问题描述
在我的弹性搜索服务器中,我有一个索引 http:// localhost:9200 / blog
。
(博客)索引包含多种类型
In my elastic search server I have one index http://localhost:9200/blog
.
The (blog) index contains multiple types.
例如: http:// localhost:9200 / blog / posts
, http :// localhost:9200 / blog / tags
。
在标签类型中,我创建了超过1000个标签和10个帖子类型。
In the tags type I have created more than 1000 tags and 10 posts created in posts type.
例如:帖子
{
"_index":"blog",
"_type":"posts",
"_id":"1",
"_version":3,
"found":true,
"_source" : {
"catalogId" : "1",
"name" : "cricket",
"url" : "http://www.wikipedia/cricket"
}
}
例如:标签
{
"_index":"blog",
"_type":"tags",
"_id":"1",
"_version":3,
"found":true,
"_source" : {
"tagId" : "1",
"name" : "game"
}
}
我想将现有标签分配给博客帖子(即关系=>映射)。
I want to assign the existing tag to blog posts (i.e. relationship => mapping).
如何将标签分配给帖子映射?
How do I assign the tags to posts mapping?
推荐答案
您可以在弹性搜索中使用四种方法来管理关系。他们在Elasticsearch博客文章中有很好的概述 - 我建议阅读整个文章可以获得有关每种方法的更多细节,然后选择最符合您业务需求的方法,同时保持技术上的合适性。
There are 4 approaches that you can use within Elasticsearch for managing relationships. They are very well outlined in the Elasticsearch blog post - Managing Relations Inside Elasticsearch I would recommend reading the entire article to get more details on each approach and then select that approach that best meets your business needs while remaining technically appropriate.
以下是4种方法的亮点。
Here are the highlights for the 4 approaches.
- 简单,快速,有效率
- 只有保持一对一关系时才适用
- 不需要特殊查询
嵌套
- 嵌套文档存储在相同的Lucene块中,这有助于读取/查询性能。阅读嵌套文档比同等的父/子更快。
- 更新嵌套文档(父或嵌套子元素)中的单个字段会强制ES重新索引整个嵌套文档。对于大型嵌套文档,这可能非常昂贵
- 交叉引用嵌套文档是不可能的
- 最适合不经常更改的数据 li>
- Nested docs are stored in the same Lucene block as each other, which helps read/query performance. Reading a nested doc is faster than the equivalent parent/child.

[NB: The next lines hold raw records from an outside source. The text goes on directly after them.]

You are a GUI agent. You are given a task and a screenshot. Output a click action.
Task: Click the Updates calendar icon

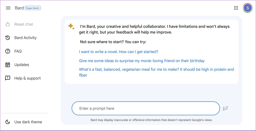click(8, 65)
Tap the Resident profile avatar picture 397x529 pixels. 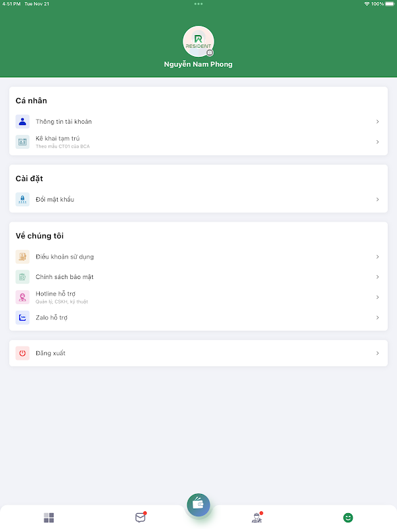coord(198,41)
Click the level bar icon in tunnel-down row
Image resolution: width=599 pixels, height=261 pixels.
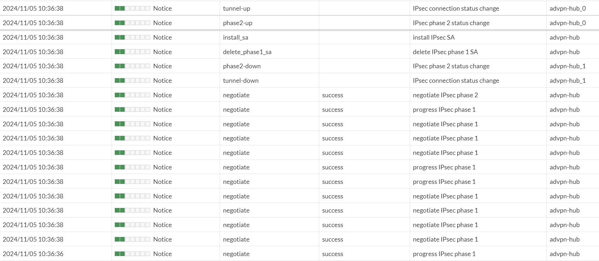pos(132,80)
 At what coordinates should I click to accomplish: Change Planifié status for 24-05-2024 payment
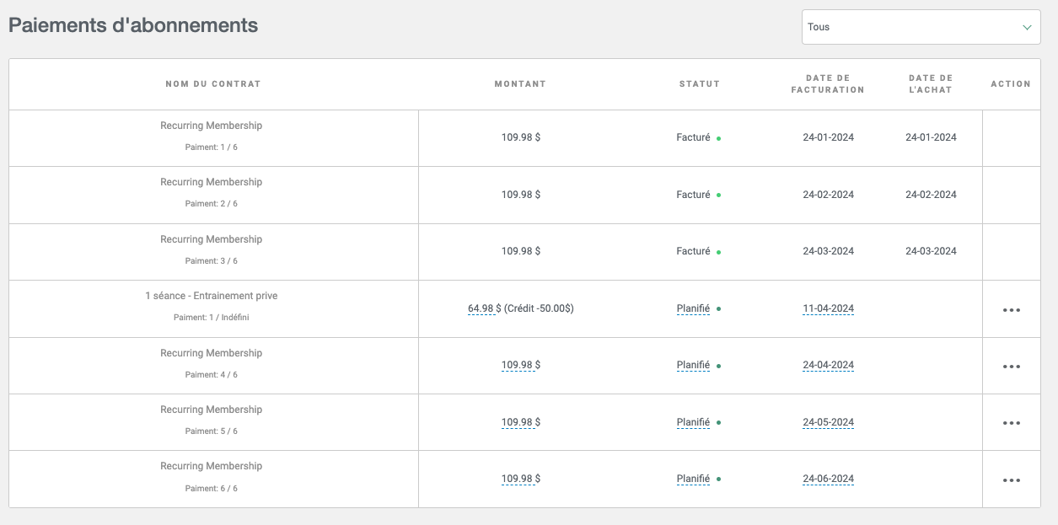pos(693,422)

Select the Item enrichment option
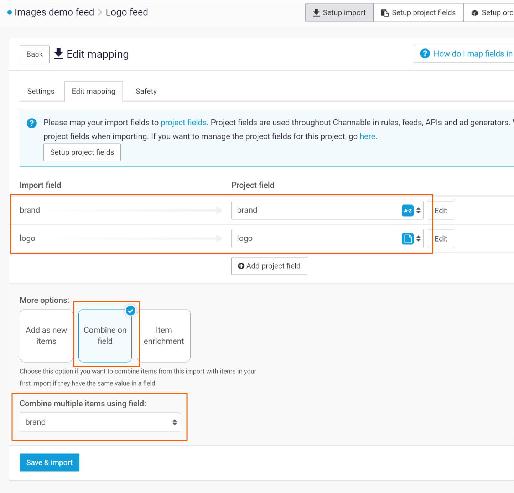[x=164, y=335]
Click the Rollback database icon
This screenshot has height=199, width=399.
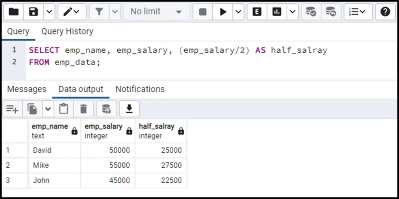tap(331, 12)
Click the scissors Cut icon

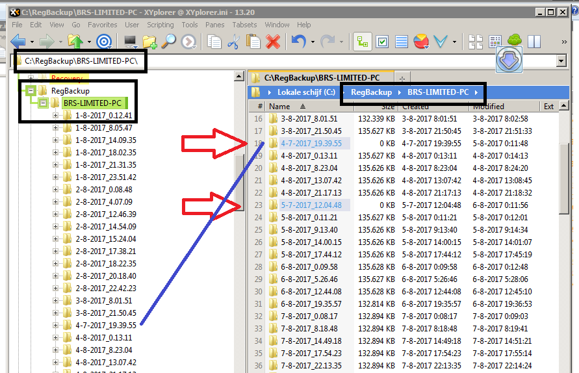tap(234, 42)
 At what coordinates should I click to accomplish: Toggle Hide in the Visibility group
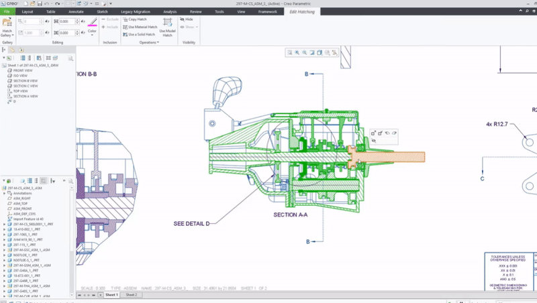(x=189, y=19)
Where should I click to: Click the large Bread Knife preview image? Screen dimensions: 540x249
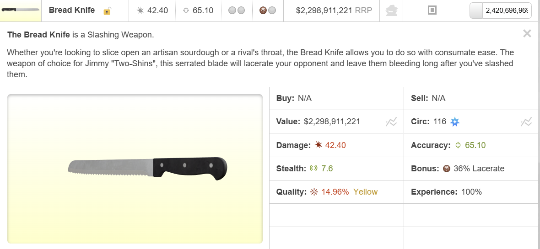pyautogui.click(x=135, y=169)
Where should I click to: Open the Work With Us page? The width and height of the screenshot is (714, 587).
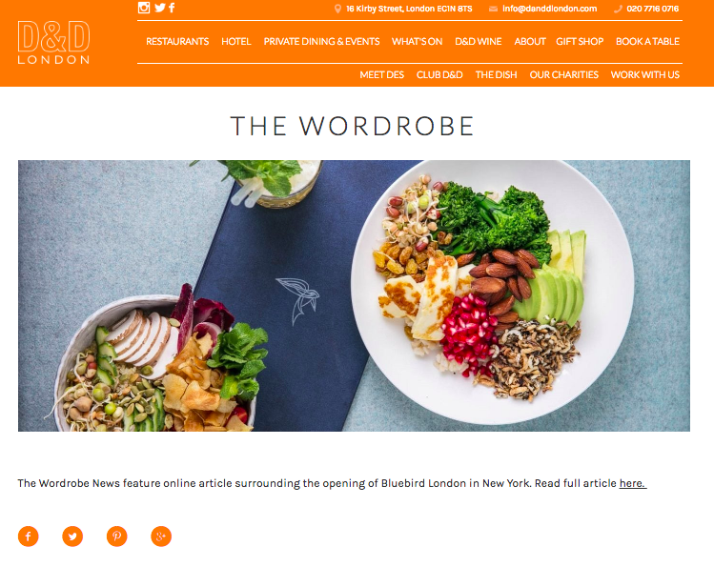[x=644, y=74]
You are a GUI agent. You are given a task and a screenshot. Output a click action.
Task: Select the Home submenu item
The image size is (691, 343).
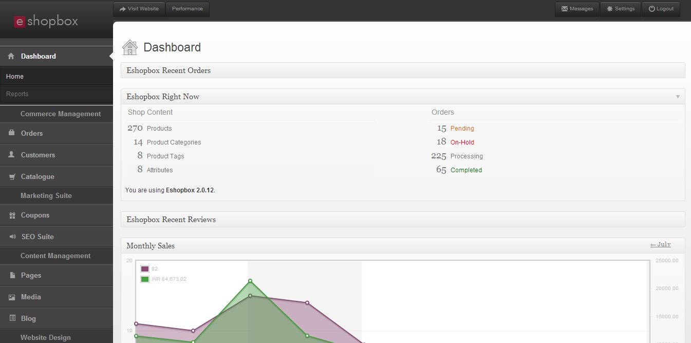15,77
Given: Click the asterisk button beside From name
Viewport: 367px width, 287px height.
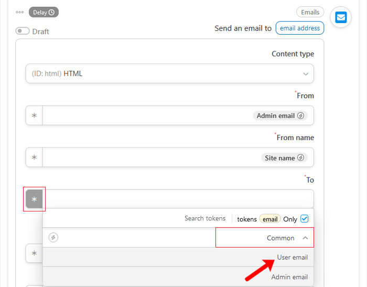Looking at the screenshot, I should (x=34, y=157).
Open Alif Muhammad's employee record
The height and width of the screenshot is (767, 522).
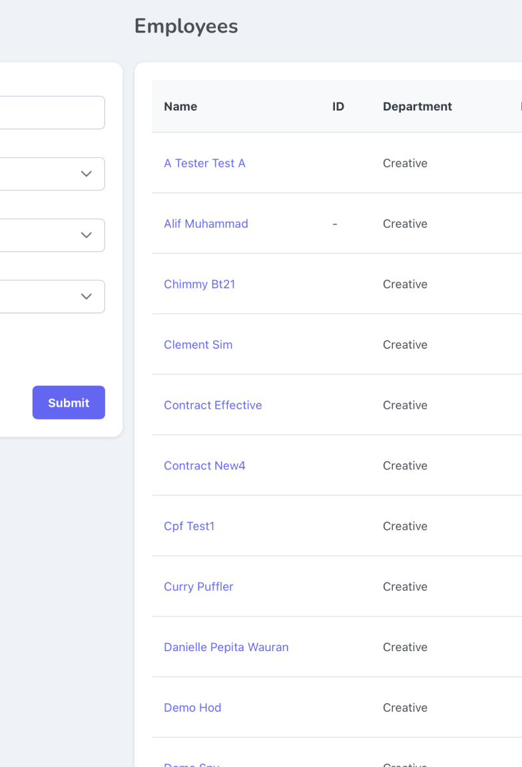pyautogui.click(x=206, y=224)
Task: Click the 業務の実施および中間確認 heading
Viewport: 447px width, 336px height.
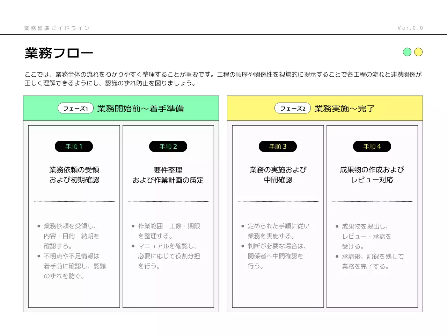Action: tap(278, 175)
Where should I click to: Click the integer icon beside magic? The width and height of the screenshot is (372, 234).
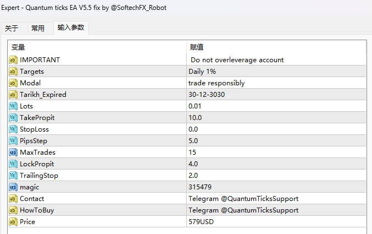(x=13, y=187)
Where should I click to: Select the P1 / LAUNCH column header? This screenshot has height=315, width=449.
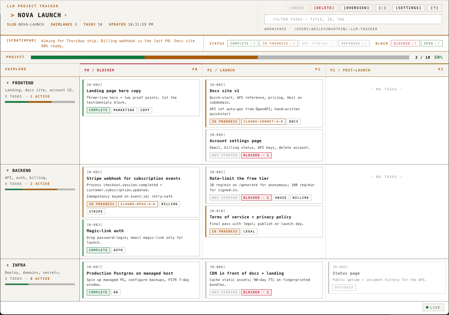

- Updating a single field in a nested document (parent or nested children) forces ES to reindex the entire nested document. This can be very expensive for large nested docs
- "Cross referencing" nested documents is impossible
- Best suited for data that does not change frequently
父/子
- 儿童与父母分开存储,但被路由到相同的分片。因此,父/子对于读/查询的性能略低于嵌套
- 父/子映射有一些额外的内存开销,因为ES在内存中维护连接列表
- 更新子文档不会影响父或任何其他子级,这可能会在大型文档上保存大量索引。
- 排序/评分可能很困难
- Children are stored separately from the parent, but are routed to the same shard. So parent/children are slightly less performance on read/query than nested
- Parent/child mappings have a bit extra memory overhead, since ES maintains a "join" list in memory
- Updating a child doc does not affect the parent or any other children, which can potentially save a lot of indexing on large docs
- Sorting/scoring can be difficult with Parent/Child since the Has Child/Has Parent operations can be opaque at times
非规范化
- 您可以自行管理所有关系。
- 最灵活,最管理的开销
- 根据您的设置,可能或多或少的性能
这篇关于弹性关系映射(一对一关系映射)的文章就介绍到这了,希望我们推荐的答案对大家有所帮助,也希望大家多多支持!